> GIVEN RECORDS:
<<<<
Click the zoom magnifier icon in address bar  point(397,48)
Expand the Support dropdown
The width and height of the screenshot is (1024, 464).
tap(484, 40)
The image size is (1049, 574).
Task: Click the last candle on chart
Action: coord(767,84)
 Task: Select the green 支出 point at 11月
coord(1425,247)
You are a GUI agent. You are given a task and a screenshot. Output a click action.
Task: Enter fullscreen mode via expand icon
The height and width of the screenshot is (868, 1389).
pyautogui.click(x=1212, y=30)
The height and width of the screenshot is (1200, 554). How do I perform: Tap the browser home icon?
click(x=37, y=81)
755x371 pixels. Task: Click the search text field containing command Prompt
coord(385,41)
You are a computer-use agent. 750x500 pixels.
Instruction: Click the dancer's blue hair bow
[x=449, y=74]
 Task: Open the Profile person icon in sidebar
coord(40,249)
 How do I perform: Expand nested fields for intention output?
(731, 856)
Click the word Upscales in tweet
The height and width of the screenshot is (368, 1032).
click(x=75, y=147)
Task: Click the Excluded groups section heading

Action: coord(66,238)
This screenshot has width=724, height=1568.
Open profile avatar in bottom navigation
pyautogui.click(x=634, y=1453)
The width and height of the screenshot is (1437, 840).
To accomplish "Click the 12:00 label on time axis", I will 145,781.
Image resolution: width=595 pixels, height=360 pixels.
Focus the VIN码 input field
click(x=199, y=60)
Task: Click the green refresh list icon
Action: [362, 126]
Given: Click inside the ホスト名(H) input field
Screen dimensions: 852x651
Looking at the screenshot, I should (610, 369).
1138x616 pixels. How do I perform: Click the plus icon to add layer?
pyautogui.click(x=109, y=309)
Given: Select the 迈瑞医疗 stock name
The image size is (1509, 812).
>>>>
> YOUR ASSIGNMENT:
Start with the line above that contains "You are a computer-use agent. 750x500 pixels." and stop after the line that contains "Click the word Upscales in tweet". Output those lines exactly, and only those.

> SOLUTION BELOW:
You are a computer-use agent. 750x500 pixels.
Instruction: Click the dancer's blue hair bow
[x=449, y=74]
 Task: Open the Profile person icon in sidebar
coord(40,249)
 How do I perform: Expand nested fields for intention output?
(731, 856)
Click the word Upscales in tweet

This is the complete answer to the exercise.